Provided text>
□ □ □ □ □ □ □

# Hungarian Schwinn S2?



## mrg (Apr 6, 2021)

Just picked this up on a mixed bag 79 Spitfire, knurled S2 with a Bendix 86 and a odd seam/bump, I know Schwinn bought into a Hungarian factory in the min 80's and shipped some S2 tooling there and started making S2's but the factory burnt down soon after, years back I bought a girls Made in Hungary Schwinn just for 1 S2 with nice gum wall knobby, really don't remember the rim but think I would remember that rib/bump, any ideas @Xlobsterman, @GTs58, anybody?


----------



## GTs58 (Apr 6, 2021)

I don't think I've come across one that looked like that. Is it marked S-2, looks aftermarket? I had a late 80's Cruiser 5 and the rims didn't look like that and they were not marked. 

Here's some Hungarian S-2's that I should have bought years ago just for the fun of it.


----------



## Xlobsterman (Apr 7, 2021)

□ □ □ □ □ □ □

Material for the task>

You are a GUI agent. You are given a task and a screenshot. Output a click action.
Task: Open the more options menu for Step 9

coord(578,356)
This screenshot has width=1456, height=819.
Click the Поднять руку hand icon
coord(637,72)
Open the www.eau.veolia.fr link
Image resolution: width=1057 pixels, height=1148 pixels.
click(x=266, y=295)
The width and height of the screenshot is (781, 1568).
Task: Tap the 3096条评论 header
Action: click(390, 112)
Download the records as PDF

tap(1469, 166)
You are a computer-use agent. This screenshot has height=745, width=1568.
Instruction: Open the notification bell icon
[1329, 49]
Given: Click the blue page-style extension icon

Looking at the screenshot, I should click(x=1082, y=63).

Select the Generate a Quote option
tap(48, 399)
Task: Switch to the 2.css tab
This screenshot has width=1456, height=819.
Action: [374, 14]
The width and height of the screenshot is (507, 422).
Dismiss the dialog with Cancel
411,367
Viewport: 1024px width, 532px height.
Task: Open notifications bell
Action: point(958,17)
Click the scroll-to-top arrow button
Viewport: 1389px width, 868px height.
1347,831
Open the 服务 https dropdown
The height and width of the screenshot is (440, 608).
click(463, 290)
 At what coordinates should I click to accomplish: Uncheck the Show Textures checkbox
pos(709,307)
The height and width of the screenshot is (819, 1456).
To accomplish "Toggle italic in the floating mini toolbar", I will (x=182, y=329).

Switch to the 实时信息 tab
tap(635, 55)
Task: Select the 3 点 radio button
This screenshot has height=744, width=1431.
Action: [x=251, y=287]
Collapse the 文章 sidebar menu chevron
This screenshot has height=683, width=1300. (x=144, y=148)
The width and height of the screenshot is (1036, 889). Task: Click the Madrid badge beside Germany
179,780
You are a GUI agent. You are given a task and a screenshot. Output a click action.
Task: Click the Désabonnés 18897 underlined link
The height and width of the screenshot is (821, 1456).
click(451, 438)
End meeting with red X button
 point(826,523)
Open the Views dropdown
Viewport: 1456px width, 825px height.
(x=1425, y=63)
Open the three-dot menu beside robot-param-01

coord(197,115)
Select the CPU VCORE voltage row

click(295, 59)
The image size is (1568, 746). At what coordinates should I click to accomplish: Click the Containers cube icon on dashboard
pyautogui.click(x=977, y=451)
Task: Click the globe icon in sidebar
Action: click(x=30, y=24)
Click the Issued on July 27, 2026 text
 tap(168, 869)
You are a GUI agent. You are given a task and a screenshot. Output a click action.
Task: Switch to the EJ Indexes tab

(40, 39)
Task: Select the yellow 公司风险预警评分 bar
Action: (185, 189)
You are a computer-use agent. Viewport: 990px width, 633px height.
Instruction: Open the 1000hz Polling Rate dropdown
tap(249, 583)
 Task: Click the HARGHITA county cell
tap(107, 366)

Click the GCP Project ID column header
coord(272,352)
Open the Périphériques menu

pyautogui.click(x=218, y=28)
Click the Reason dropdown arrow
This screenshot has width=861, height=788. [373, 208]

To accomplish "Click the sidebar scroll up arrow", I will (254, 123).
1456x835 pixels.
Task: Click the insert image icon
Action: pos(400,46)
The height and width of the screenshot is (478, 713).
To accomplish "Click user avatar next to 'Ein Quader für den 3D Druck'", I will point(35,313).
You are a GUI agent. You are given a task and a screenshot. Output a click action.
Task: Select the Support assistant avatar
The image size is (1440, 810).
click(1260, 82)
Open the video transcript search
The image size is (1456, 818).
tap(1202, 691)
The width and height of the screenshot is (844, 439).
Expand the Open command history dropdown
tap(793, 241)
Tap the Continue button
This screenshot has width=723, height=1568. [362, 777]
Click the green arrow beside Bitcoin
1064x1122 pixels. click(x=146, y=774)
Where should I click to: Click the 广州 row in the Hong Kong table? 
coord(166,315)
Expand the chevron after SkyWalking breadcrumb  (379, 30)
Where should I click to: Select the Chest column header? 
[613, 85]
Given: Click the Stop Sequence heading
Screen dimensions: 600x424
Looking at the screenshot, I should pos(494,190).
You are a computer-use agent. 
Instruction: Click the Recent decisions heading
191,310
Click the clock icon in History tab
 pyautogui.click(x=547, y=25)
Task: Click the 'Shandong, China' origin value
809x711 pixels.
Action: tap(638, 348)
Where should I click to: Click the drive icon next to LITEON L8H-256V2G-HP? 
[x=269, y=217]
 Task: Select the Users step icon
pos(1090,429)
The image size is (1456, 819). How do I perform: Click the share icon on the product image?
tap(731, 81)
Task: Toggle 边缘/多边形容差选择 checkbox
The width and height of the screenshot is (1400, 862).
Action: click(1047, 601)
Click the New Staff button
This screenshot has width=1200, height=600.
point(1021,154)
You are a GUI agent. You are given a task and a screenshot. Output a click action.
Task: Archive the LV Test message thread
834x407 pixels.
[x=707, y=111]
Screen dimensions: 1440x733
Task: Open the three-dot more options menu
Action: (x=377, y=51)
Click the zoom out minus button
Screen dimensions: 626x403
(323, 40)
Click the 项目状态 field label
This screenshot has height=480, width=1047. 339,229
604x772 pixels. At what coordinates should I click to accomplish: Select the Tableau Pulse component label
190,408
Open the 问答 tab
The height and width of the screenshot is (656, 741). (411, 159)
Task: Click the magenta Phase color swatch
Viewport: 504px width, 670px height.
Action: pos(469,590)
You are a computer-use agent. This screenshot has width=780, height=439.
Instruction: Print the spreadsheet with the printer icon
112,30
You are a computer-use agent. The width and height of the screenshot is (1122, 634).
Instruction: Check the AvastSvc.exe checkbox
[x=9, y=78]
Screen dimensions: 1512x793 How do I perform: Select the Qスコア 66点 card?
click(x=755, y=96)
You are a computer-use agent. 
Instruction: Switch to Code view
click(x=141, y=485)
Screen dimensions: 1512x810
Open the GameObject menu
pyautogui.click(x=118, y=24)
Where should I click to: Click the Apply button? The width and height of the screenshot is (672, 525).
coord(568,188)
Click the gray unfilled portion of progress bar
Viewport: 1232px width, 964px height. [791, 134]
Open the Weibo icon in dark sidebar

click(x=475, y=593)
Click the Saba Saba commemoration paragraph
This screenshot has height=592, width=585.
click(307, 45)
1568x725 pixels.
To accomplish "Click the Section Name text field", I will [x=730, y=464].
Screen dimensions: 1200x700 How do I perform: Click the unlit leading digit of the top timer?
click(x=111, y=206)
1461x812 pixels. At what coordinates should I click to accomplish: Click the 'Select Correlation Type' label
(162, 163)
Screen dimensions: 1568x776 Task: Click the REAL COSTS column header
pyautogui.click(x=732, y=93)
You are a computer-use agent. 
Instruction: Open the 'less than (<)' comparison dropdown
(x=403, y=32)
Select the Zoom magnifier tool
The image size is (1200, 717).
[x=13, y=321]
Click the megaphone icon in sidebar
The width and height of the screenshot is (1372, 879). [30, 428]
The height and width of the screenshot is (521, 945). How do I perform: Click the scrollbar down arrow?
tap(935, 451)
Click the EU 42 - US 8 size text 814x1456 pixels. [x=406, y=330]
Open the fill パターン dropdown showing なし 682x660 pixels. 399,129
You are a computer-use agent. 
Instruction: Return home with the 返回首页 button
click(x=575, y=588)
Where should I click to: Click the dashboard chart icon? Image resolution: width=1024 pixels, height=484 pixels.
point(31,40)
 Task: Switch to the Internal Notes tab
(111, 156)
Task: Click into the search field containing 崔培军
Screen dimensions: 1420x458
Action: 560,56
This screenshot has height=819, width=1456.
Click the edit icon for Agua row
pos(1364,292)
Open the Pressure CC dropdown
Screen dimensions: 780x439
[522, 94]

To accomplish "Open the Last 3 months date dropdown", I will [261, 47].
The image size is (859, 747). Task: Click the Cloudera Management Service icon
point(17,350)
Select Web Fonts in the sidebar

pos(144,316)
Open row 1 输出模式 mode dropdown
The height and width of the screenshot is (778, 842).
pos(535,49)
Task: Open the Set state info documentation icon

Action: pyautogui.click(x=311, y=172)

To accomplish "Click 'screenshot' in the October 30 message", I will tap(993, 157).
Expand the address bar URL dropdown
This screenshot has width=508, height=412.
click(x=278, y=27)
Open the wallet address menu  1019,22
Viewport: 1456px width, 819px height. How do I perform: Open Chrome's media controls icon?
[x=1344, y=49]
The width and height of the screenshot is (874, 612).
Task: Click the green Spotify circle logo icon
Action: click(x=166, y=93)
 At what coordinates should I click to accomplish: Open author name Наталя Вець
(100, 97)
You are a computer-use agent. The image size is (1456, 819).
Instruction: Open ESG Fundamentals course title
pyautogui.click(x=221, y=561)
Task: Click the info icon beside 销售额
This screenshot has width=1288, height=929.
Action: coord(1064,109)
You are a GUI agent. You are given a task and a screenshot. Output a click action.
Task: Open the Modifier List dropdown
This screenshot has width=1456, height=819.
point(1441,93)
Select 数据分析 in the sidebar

□ □ □ □ □ □ □

Objectives>
**A)** Reproduce everything in the Hungarian Schwinn S2 thread from "Just picked this" down to "ideas @Xlobsterman, @GTs58, anybody?", with no changes.
**B)** In the listing, take everything from the line containing "Click the Reason dropdown arrow" down to the line containing "1064x1122 pixels. click(x=146, y=774)", both included, and recast those lines as a numbered list without any blank lines.

The answers>
**A)**
Just picked this up on a mixed bag 79 Spitfire, knurled S2 with a Bendix 86 and a odd seam/bump, I know Schwinn bought into a Hungarian factory in the min 80's and shipped some S2 tooling there and started making S2's but the factory burnt down soon after, years back I bought a girls Made in Hungary Schwinn just for 1 S2 with nice gum wall knobby, really don't remember the rim but think I would remember that rib/bump, any ideas @Xlobsterman, @GTs58, anybody?

**B)**
1. Click the Reason dropdown arrow
2. This screenshot has width=861, height=788. [373, 208]
3. To accomplish "Click the sidebar scroll up arrow", I will (254, 123).
4. 1456x835 pixels.
5. Task: Click the insert image icon
6. Action: pos(400,46)
7. The height and width of the screenshot is (478, 713).
8. To accomplish "Click user avatar next to 'Ein Quader für den 3D Druck'", I will point(35,313).
9. You are a GUI agent. You are given a task and a screenshot. Output a click action.
10. Task: Select the Support assistant avatar
11. The image size is (1440, 810).
12. click(1260, 82)
13. Open the video transcript search
14. The image size is (1456, 818).
15. tap(1202, 691)
16. The width and height of the screenshot is (844, 439).
17. Expand the Open command history dropdown
18. tap(793, 241)
19. Tap the Continue button
20. This screenshot has width=723, height=1568. [362, 777]
21. Click the green arrow beside Bitcoin
22. 1064x1122 pixels. click(x=146, y=774)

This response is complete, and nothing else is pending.